Wednesday Weed – Acanthus (Bear’s Breeches)

Bear’s Breeches (Acanthus mollis)

Dear Readers, what a striking plant this is, with its dark brown bracts and gently striped white flowers! Although it does grow wild in some parts of the UK (and was probably introduced from Italy in the 16th Century), in East Finchley it is confined to gardens. It is what many gardening books call an ‘architectural plant’, which generally means something strident and upstanding, but Acanthus has played a part in the architecture of the Classical world in a much more direct way. The leaves of the plant are magnificent in their own right, as you can see from the photograph below. The name ‘Acanthus’ comes from the Greek for ‘thorn’, probably because of the spiky leaves and seed capsule, but the species name ‘mollis’ means ‘soft’, maybe to distinguish this plant from it’s much spikier relatives. I assume that the name ‘bear’s breeches’ comes from the way that the flowers look like trouser legs protruding from the bear-coloured bracts, but why it is also sometimes called ‘oyster plant’ I have no idea.

Photo One by By Hectonichus - Own work, CC BY-SA 3.0, https://commons.wikimedia.org/w/index.php?curid=15808180

Bear’s breeches leaf (Photo One)

The leaves were the inspiration for the top part of the Corinthian columns (the Capital) used in Greek buildings from the  5th Century BCE. The design is attributed to the architect Callimachus, who is said to have seen Acanthus leaves growing around some statuary on a grave and been struck by the beauty of the accidental arrangement.  As the plant is widespread throughout the Mediterranean, it is not surprising that it became synonymous with this particular era and style.

Photo Two by By Cimoi [GFDL (http://www.gnu.org/copyleft/fdl.html) or CC BY-SA 3.0  (https://creativecommons.org/licenses/by-sa/3.0)], from Wikimedia Commons

Corinthian column from the Grand Moszue in Kairouan, Tunisia (Photo Two)

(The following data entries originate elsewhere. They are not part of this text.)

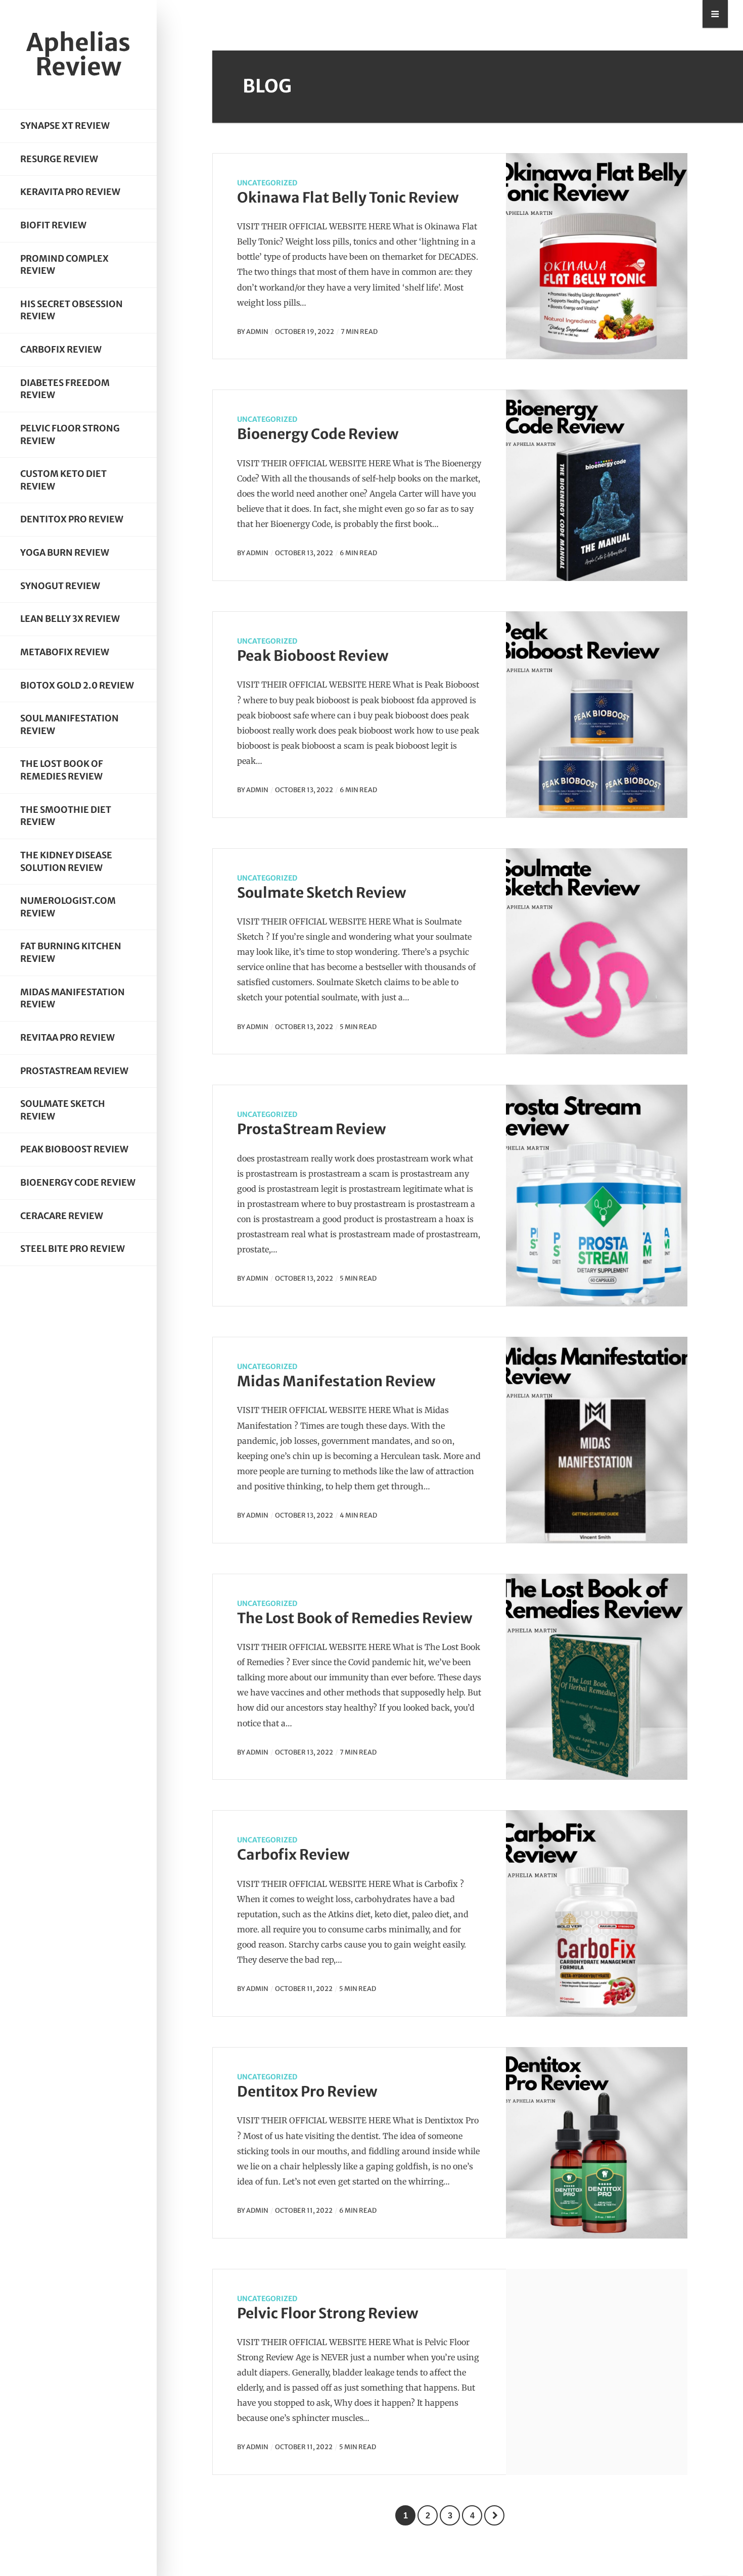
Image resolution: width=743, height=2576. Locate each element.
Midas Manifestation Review (72, 998)
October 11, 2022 (304, 1988)
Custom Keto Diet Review (63, 480)
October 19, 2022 (304, 331)
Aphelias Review (78, 54)
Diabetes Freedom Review (65, 389)
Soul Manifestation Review (69, 725)
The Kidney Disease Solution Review (66, 861)
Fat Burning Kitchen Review (70, 952)
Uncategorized (267, 182)
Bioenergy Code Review (77, 1182)
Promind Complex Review (64, 265)
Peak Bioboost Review (74, 1149)
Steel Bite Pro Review (72, 1248)
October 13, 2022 (304, 553)
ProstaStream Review (74, 1071)
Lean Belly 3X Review (70, 618)
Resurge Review (59, 159)
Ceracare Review (61, 1216)
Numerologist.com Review (68, 907)
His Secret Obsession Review (71, 310)
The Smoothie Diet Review (65, 816)
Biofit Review (53, 225)
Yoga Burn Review (64, 552)
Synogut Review (60, 586)
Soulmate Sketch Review (62, 1110)
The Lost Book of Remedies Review (61, 770)
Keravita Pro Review (70, 192)
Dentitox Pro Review (71, 519)
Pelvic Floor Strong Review (70, 435)
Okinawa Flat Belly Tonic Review (348, 197)
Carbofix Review (61, 349)
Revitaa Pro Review (67, 1037)
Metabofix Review (64, 652)
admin (257, 331)
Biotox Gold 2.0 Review (77, 685)
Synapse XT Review (65, 125)
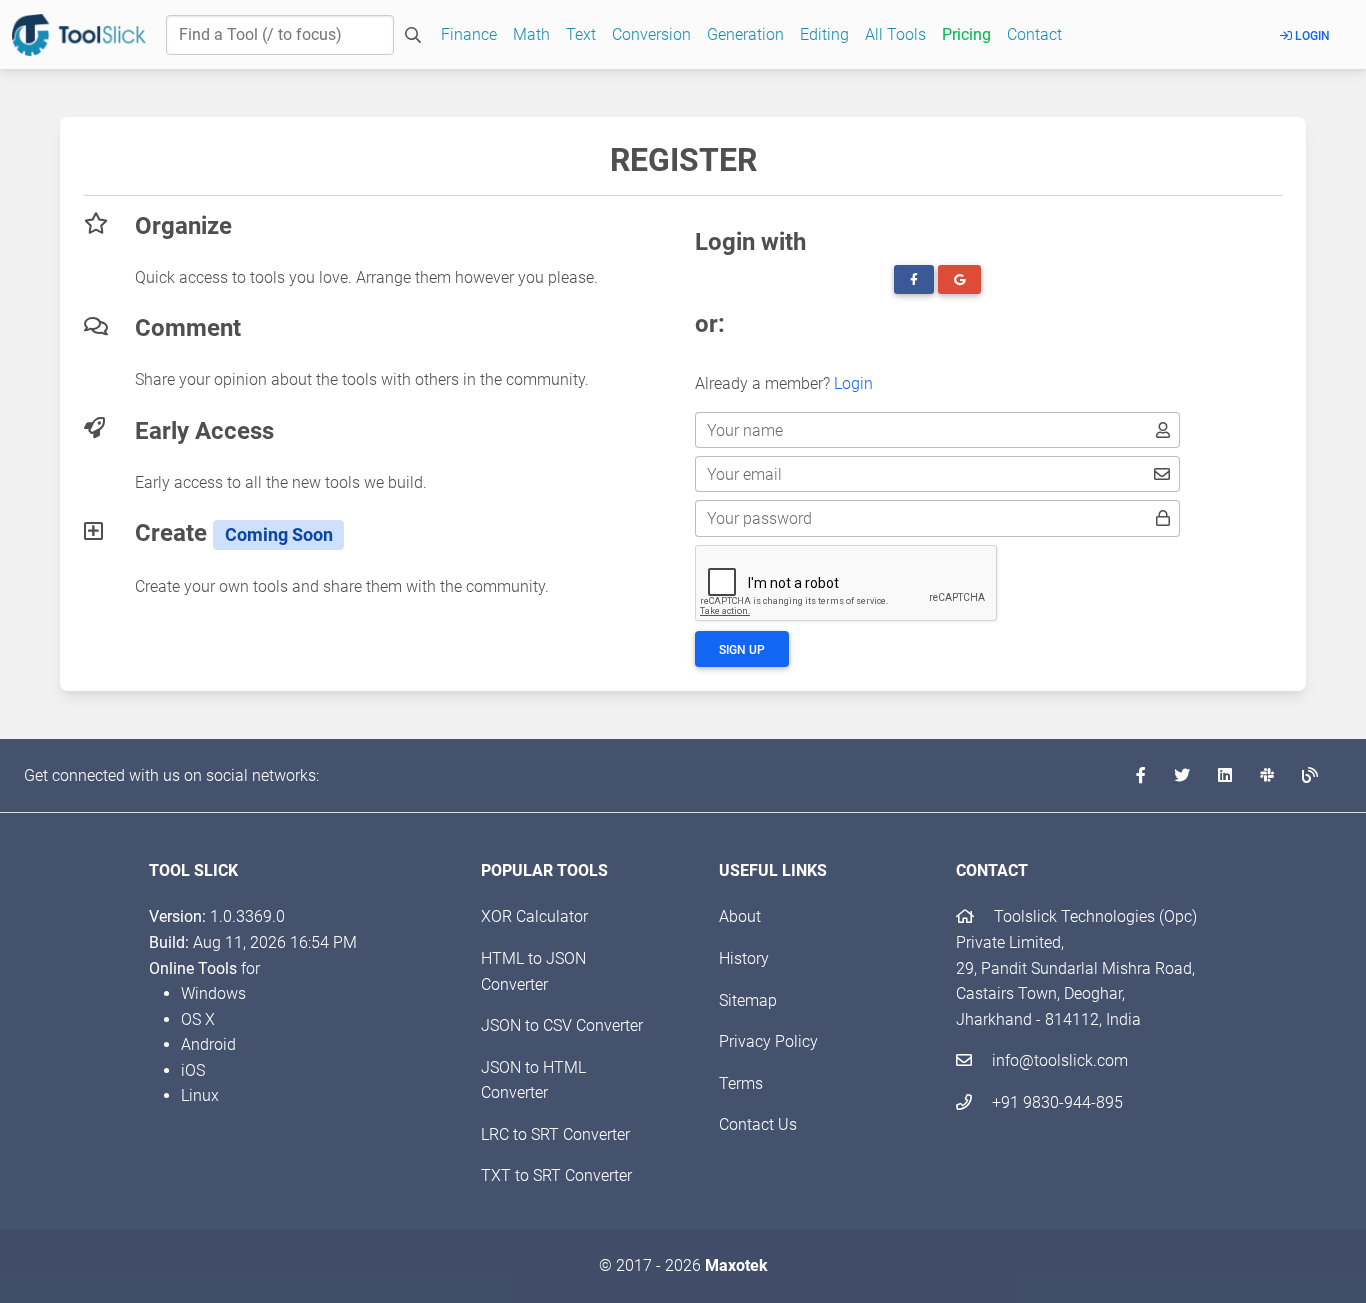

Photo Three by By Original uploader was Wetman at en.wikipedia - Transferred from en.wikipedia, CC BY 2.0, https://commons.wikimedia.org/w/index.php?curid=3846707

Wild Acanthus growing amidst the ruins on the Palatine Hill in Rome (Photo Three)

Virgil states that Helen of Troy wore a dress embroidered with Acanthus leaves, and I suspect that she looked very good in it, though if legend is to be believed she’d have looked good in a jute sack.  William Morris was also very taken with the leaves as a design for his fabrics and wallpaper.

Photo Four by Plum Leaf at https://www.flickr.com/photos/eoskins/25665188540

Acanthus leaf wallpaper by William Morris (Photo Four)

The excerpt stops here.